• [Task item]:
Every line below from the one containing "Politik (130, 2312)" to the final line must be reproduced exactly, and no other line may appear in the answer.

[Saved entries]
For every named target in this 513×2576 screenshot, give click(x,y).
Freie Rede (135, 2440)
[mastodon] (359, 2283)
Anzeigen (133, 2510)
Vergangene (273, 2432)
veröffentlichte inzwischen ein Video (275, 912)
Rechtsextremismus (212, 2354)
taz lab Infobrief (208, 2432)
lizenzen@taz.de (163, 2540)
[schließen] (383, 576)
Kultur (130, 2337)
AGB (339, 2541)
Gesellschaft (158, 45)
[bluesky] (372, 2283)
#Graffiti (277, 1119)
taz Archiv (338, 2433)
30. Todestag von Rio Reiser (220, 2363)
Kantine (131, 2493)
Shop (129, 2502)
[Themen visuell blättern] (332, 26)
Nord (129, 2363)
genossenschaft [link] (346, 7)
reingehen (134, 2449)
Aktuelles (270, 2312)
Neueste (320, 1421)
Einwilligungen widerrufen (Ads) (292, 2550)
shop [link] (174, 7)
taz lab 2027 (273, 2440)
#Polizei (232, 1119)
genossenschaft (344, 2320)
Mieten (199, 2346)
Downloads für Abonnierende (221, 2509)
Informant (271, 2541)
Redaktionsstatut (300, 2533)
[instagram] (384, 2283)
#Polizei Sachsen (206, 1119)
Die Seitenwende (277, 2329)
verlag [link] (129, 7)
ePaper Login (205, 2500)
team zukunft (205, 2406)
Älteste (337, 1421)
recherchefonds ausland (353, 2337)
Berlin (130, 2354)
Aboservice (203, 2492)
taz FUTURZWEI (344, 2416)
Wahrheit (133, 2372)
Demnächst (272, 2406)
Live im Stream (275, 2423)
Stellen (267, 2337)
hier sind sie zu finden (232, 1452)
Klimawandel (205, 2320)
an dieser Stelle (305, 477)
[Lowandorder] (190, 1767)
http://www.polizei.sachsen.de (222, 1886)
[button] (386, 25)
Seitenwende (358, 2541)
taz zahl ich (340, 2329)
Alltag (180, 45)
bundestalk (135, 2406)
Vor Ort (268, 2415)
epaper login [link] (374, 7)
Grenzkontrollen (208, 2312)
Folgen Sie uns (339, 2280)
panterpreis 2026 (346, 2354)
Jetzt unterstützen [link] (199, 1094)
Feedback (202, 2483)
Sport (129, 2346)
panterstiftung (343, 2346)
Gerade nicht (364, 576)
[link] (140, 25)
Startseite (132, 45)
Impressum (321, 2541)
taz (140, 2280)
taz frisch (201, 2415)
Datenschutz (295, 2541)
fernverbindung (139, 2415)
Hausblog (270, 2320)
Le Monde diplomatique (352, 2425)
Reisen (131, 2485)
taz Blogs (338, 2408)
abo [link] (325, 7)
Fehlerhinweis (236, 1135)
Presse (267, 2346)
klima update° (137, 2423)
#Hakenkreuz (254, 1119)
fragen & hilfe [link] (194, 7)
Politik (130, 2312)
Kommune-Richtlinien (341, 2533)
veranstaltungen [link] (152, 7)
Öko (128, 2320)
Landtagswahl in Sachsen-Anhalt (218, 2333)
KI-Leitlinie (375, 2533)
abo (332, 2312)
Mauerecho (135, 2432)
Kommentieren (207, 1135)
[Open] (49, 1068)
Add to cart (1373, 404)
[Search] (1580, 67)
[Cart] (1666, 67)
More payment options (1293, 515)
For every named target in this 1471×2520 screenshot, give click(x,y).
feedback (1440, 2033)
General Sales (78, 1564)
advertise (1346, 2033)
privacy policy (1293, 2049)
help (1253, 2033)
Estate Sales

• [Output of the exercise]:
Politik (130, 2312)
Kommune-Richtlinien (341, 2533)
veranstaltungen [link] (152, 7)
Öko (128, 2320)
Landtagswahl in Sachsen-Anhalt (218, 2333)
KI-Leitlinie (375, 2533)
abo (332, 2312)
Mauerecho (135, 2432)
Kommentieren (207, 1135)
[Open] (49, 1068)
Add to cart (1373, 404)
[Search] (1580, 67)
[Cart] (1666, 67)
More payment options (1293, 515)
For every named target in this 1471×2520 screenshot, give click(x,y).
feedback (1440, 2033)
General Sales (78, 1564)
advertise (1346, 2033)
privacy policy (1293, 2049)
help (1253, 2033)
Estate Sales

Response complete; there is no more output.